Good morning, California.

“San Francisco is unaffordable on so many levels,” Mayor London Breed at her inauguration this week, noting she has been a renter all her life. Perhaps that will change. The mayor’s annual salary: $335,996.

Legislature focuses on fire costs

Wine country fire aftermath.

Legislators are jumping into the policy issues sparked by last year’s fires and fire-related mudslides that destroyed 10,000 buildings and killed 66 people, CAlmatters’ Laurel Rosenhall reports.

The basic issue: It comes down to money, and it will dominate the final month of the legislative session. Who should pay for the billions of dollars in damages that resulted from the loss of homes, businesses and lives, and who should pay for the fires of the future?

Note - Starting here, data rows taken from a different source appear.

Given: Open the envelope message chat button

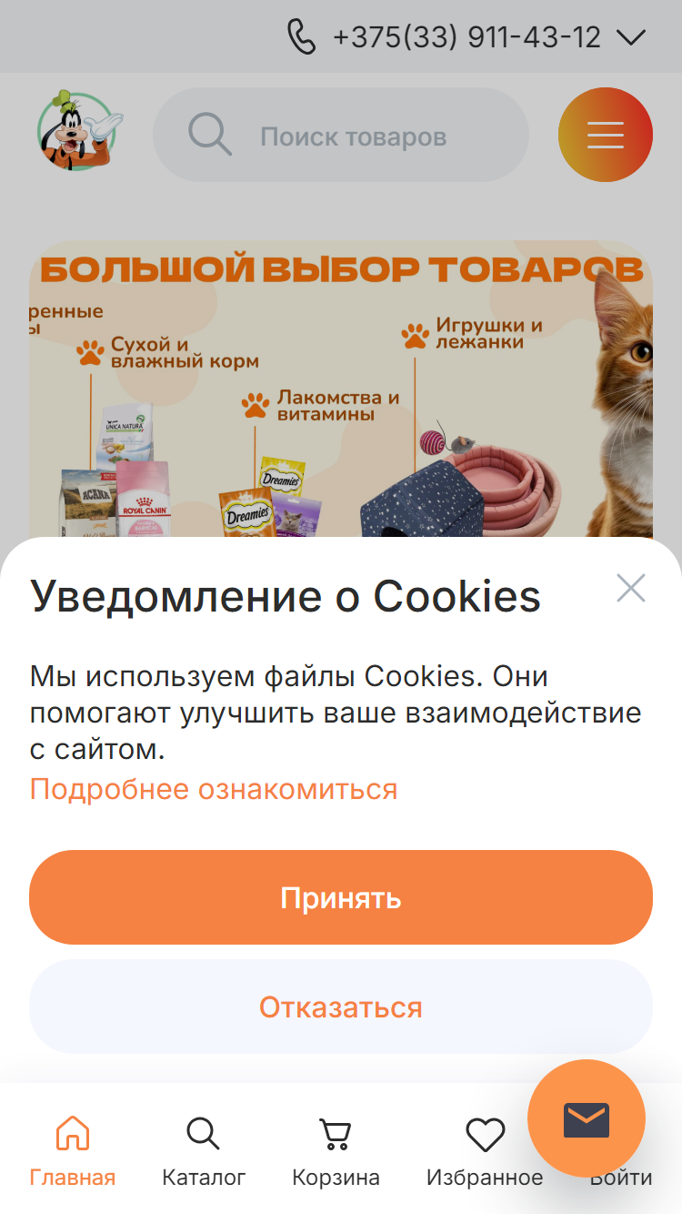Looking at the screenshot, I should (587, 1119).
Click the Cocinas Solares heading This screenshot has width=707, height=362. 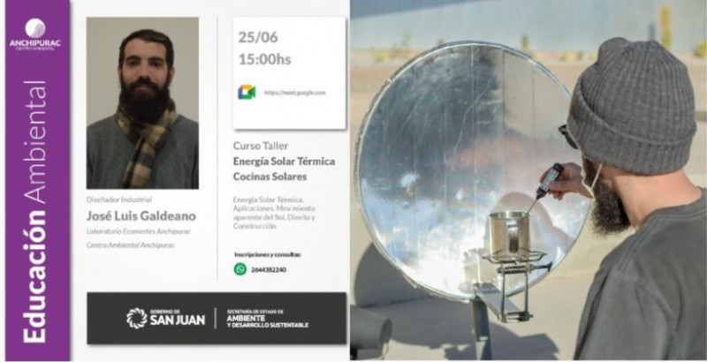coord(270,177)
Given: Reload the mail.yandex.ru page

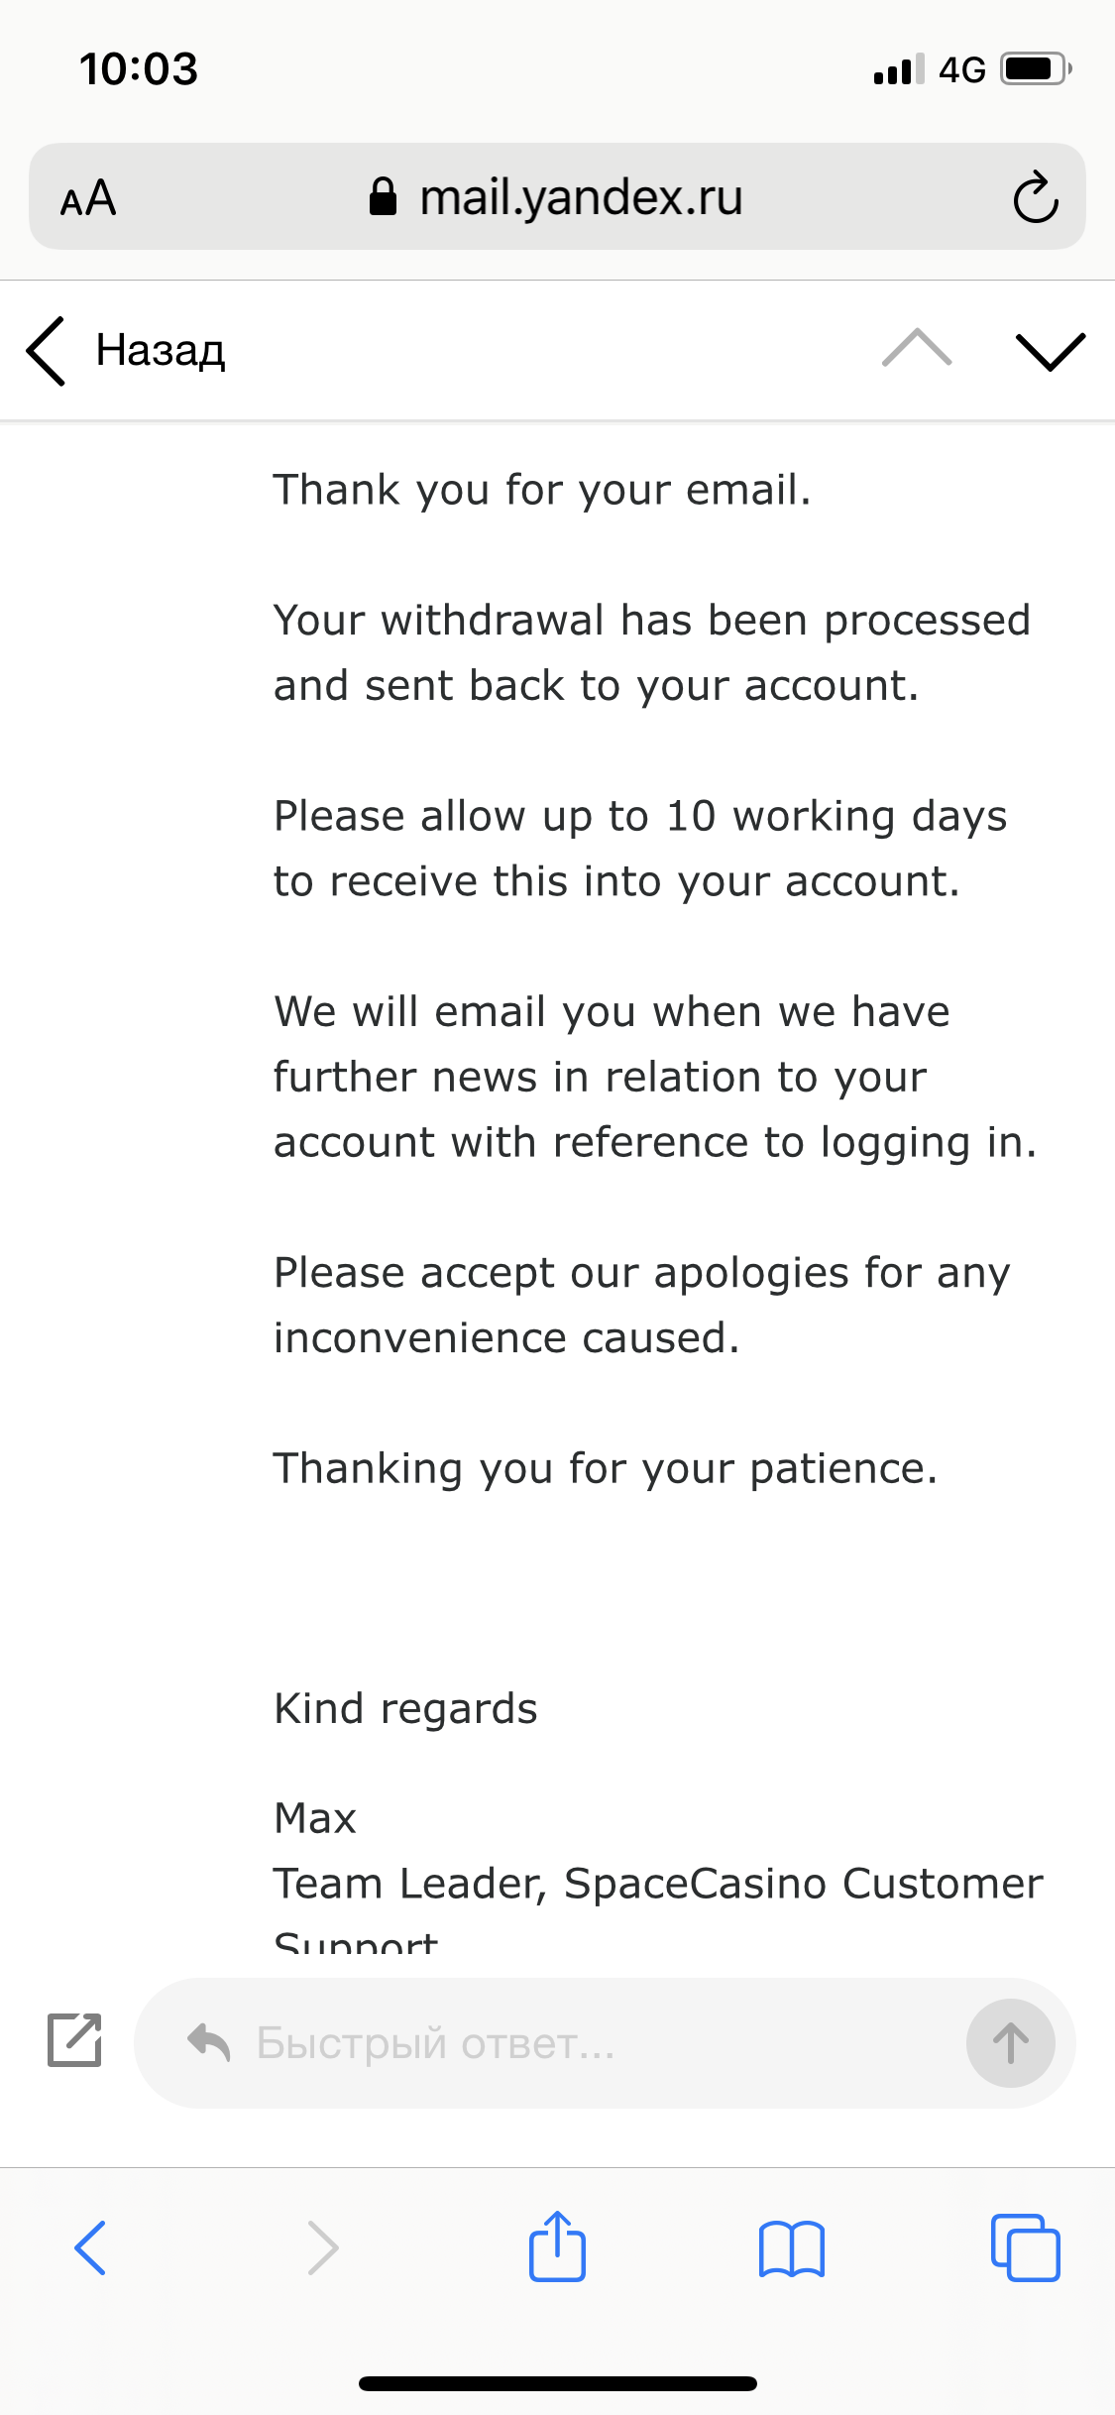Looking at the screenshot, I should pos(1036,198).

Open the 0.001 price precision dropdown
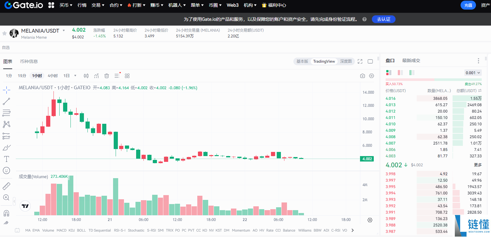[x=473, y=73]
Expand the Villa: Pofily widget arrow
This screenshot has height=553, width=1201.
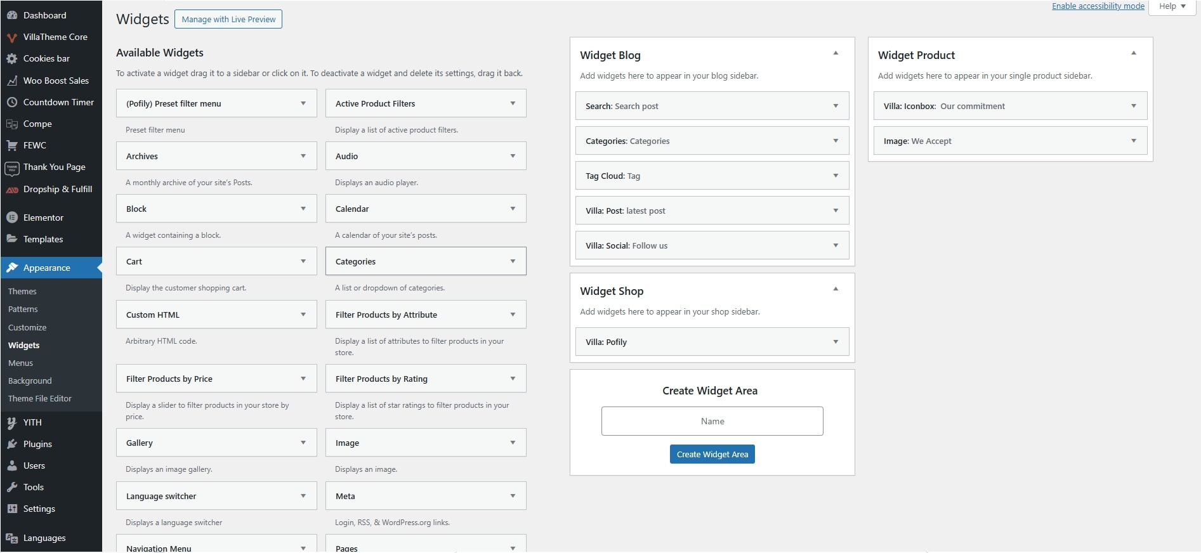[x=836, y=342]
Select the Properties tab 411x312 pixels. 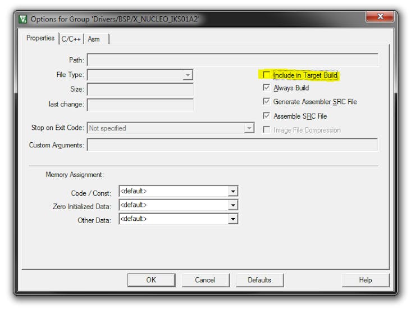point(40,38)
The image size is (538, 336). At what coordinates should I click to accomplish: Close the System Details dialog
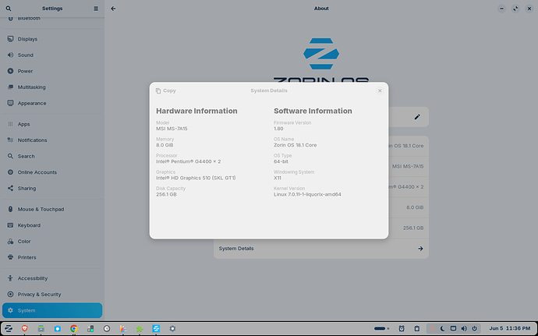tap(380, 90)
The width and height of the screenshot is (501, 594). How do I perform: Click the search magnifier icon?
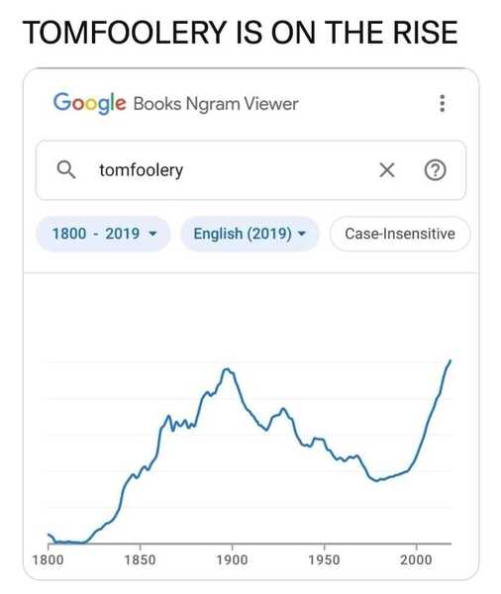[x=66, y=169]
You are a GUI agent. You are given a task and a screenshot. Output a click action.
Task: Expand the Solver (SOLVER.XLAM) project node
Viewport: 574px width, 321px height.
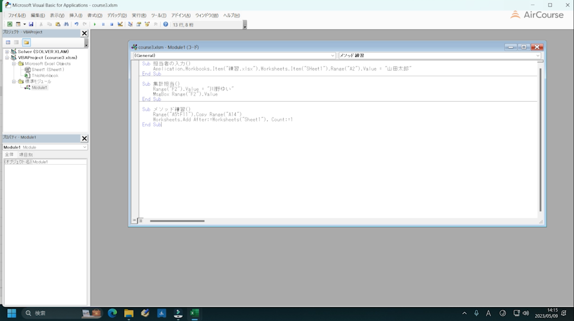[7, 52]
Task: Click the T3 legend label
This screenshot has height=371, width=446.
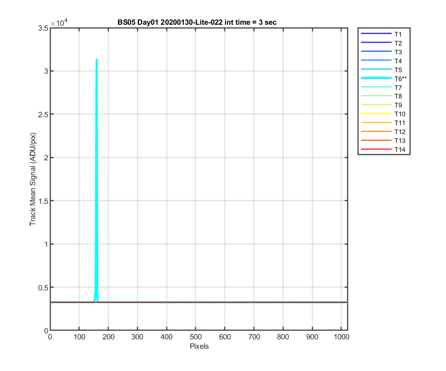Action: coord(398,52)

Pacific Gas & Electric, on the hook for damages because its power lines sparked some of the fires, hopes legislation will emerge that would give it relief from the costs of the 2017 fires, and shift liability costs for future fires.

What’s at stake: PG&E is threatened with bankruptcy and, without state help, ratepayers may bear much of the cost.

Rosenhall quotes Scott Wetch, an influential Sacramento lobbyist for electrical workers:

“One way or another, ratepayers are going to be part of the solution and it’s just a matter of what’s the venue: bankruptcy court or the state Legislature?”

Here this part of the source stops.